Schon das Gräberfeld hat die archäologische Fachwelt verblüfft. Bis vor einigen Jahren galt noch die Theorie, dass der Elbe-Weser-Raum um die Zeit der Zwangschristianisierung, also etwa im 8. Jahrhundert, fast menschenleer war. In Riensförde fanden Archäologen vor einigen Wochen ein Gräberfeld mit einem Scheiterhaufen und etwa 70 Gräbern. Anhand der Ausrichtung der einzelnen Grabstätten gehen die Fachleute davon aus, dass der Friedhof kurz vor bis kurz nach der Zwangschristianisierung benutzt wurde. Heidnische Gräber waren in nord-südlicher Richtung ausgerichtet, Christen richteten dann ihre Grabstätten in west-östlicher Richtung aus.

+++ Ein Mann holt alle Museen in ein Boot +++

Für die neue Geschichtsschreibung heißt das: Zwischen der späten Völkerwanderungszeit und dem frühen Mittelalter, also zwischen 700 und 900 nach Christus, war diese Gegend sehr wohl besiedelt. Nicht alle Altsachsen waren offensichtlich vor Pest und schlechtem Klima nach England geflüchtet, in der Hoffnung, dort auf bessere Lebensumstände zu treffen. "Das Gräberfeld schließt somit auch für den Stader Raum die Siedlungslücke zwischen der späteren Völkerwanderungszeit und dem frühen Mittelalter. Die beigabenreichen Gräber sind vielleicht ein erster Nachweis für ein lokales Herrschergeschlecht aus der Zeit vor der fränkischen Annexion, das auch die Herrschaft über die Schwedenschanze ausübte", sagt Stades Stadtarchäologe Andreas Schäfer.

Um die fragilen Grabbeigaben durch die Grabung nicht zu zerstören, wurden sie mit dem Erdreich in kleinen Blöcken geborgen und anschließend mit einer Gipsschicht ummantelt. Archäologen nennen diese Art der Fundbergung Blockbergung. Einige dieser Blockbergungen werden derzeit von der Restauratorin in Hemmoor freigelegt. Imke Berg dokumentiert, zeichnet, digitalisiert und fotografiert jeden Schritt ihrer Tätigkeit. Es ist Puzzle-Arbeit. Aus allen Informationen, die sie über Lage, Größe und Beschaffenheit der Grabbeigaben festhält, entsteht später ein genaueres Bild davon, wie die Menschen lebten und arbeiteten.

Damit lassen sich solche Funde wie in Riensförde zeitlich sehr genau einordnen. "Meine Arbeit kann man sich im Grunde wie eine Mini-Ausgrabung vorstellen. Anhand der Röntgenaufnahmen, die in der Stader Klinik Dr. Hancken gemacht und mit den Blockbergungen aus Riensförde nach Hemmoor geliefert wurden, war davon auszugehen, dass zum Beispiel in dieser Blockbergung ein kleines Messerchen sein würde", sagt die Restauratorin, die sich vor einigen Jahren mit dem Archäologen Wolfgang Scherf selbstständig gemacht hat. Nicht immer werden die Blockbergungen gleich mit Röntgenaufnahme in Hemmoor angeliefert. Imke Berg fährt dann zu ihrem Tierarzt, der die Gipsquader röntgt. Auf der Aufnahme kann die Restauratorin sehen, wie sie freilegen muss, ohne den Gegenstand im Erdblock zu zerstören.

+ + +

Führe den Bericht über das Gräberfeld in Riensförde im Anschluss an seinen letzten Satz weiter. Die Auflistung hat mit dem Bericht über das Gräberfeld in Riensförde nichts zu tun.

Gespeicherte Daten
+ + +

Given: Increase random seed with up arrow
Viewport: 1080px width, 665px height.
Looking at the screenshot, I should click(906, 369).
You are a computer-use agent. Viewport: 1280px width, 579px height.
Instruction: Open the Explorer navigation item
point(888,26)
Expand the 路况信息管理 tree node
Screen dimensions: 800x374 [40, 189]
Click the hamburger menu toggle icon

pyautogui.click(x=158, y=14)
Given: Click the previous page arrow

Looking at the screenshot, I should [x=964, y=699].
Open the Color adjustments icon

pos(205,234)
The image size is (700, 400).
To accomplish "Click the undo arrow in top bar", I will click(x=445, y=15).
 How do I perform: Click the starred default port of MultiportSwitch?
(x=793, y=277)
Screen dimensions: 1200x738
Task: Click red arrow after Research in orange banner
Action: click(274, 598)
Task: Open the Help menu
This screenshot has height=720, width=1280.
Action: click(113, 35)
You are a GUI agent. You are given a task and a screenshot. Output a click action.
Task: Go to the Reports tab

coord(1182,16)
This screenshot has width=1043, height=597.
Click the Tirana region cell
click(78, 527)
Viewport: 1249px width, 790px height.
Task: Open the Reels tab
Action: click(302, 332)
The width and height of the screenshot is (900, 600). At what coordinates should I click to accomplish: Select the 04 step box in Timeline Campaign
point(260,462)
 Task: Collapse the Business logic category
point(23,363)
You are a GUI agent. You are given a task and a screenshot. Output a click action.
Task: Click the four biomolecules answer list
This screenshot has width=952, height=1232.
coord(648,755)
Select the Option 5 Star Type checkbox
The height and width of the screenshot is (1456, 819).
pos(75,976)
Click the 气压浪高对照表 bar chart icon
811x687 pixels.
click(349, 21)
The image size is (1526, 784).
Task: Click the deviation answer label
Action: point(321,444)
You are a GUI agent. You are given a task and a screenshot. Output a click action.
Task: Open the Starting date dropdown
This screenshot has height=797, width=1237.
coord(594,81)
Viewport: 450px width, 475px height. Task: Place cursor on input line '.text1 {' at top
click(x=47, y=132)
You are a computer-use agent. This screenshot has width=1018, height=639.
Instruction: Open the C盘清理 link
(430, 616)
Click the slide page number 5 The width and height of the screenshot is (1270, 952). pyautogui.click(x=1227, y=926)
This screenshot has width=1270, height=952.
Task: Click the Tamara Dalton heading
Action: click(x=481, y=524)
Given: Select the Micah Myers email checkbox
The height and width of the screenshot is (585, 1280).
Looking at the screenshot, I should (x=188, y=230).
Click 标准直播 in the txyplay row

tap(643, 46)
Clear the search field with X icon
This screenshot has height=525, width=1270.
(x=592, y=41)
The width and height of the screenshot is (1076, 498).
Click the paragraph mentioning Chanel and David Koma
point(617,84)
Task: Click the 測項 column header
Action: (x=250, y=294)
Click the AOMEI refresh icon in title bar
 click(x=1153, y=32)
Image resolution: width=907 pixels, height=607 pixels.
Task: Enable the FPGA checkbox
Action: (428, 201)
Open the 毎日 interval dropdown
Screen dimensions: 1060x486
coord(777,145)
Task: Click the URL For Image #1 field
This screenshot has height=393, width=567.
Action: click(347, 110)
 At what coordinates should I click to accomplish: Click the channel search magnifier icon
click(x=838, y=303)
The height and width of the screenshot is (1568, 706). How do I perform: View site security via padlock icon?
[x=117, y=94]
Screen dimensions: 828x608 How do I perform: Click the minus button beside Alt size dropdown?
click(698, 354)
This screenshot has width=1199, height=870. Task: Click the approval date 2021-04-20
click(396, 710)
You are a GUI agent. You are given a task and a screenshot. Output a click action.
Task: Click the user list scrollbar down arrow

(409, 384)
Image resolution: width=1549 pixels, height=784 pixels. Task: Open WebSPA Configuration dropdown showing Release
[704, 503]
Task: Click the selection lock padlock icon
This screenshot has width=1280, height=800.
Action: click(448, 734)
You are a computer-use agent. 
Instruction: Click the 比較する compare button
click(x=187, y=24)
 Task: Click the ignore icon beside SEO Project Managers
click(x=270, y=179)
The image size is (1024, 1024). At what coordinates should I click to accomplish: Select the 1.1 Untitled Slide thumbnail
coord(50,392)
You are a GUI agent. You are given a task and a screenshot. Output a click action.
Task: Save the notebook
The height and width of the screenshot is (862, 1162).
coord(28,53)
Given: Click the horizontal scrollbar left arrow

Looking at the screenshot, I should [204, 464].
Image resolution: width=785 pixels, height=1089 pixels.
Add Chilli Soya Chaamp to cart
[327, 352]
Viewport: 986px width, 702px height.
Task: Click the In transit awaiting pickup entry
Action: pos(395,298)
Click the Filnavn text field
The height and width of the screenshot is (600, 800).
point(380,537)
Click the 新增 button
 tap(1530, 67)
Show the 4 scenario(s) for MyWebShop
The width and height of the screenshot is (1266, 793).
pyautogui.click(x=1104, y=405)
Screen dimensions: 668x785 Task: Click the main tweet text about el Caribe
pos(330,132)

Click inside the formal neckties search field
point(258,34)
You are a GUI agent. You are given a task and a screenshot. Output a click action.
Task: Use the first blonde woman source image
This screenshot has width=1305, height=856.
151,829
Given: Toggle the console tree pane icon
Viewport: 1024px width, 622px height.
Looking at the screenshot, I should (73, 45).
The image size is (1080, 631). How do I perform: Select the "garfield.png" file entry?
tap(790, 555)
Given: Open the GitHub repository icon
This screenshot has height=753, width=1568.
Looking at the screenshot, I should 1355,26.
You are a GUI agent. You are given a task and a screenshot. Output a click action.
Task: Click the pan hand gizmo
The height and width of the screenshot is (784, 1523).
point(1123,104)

+ + +

→ ANTWORT ZUR AUFGABE
Den Toten wurden in der Regel Gegenstände mit in ihr Grab gelegt, die sie zu Lebzeiten benutzten. Berg: "Ich gehe also davon aus, dass dieses Messerchen aus dem Grab eines Mannes stammt." Das wenige Zentimeter lange Messer hat einen Holzgriff und eine Hornscheide. Die organischen Teile seien überraschend gut erhalten und die Klinge überaus fein gearbeitet, sagt Imke Berg. Anhand der verwendeten Materialien schließt die Restauratorin einen römischen Import aus und vermutet, dass das Messer hier angefertigt wurde. Das wiederum lässt darauf schließen, dass die "Handwerkskunst in dieser Gegend sehr weit entwickelt gewesen sein muss", so Berg.

Ihr Kollege Wolfgang Scherf sagt: "Wir bilden uns oft ein, dass nur wir in heutiger Zeit Waren aus fernen Ländern importieren. Aber die Menschen früher haben mehr auf die Beine gestellt, als man denken mag." Scherf und Berg haben bei anderen Grabungen Südseemuscheln gefunden. Das beweise, dass die Menschen auch ohne Lkw, Hochseefrachter oder Flugzeug Waren von weit her importierten.

Und eine weitere wichtige Information für die Archäologen und Besucher des Stader Schwedenspeichermuseums kann die Restauratorin liefern: "Ich war erstaunt darüber, wie kunstvoll dieses Messerchen gearbeitet ist. Material und Verarbeitung lassen darauf schließen, dass der Tote reich und angesehen war."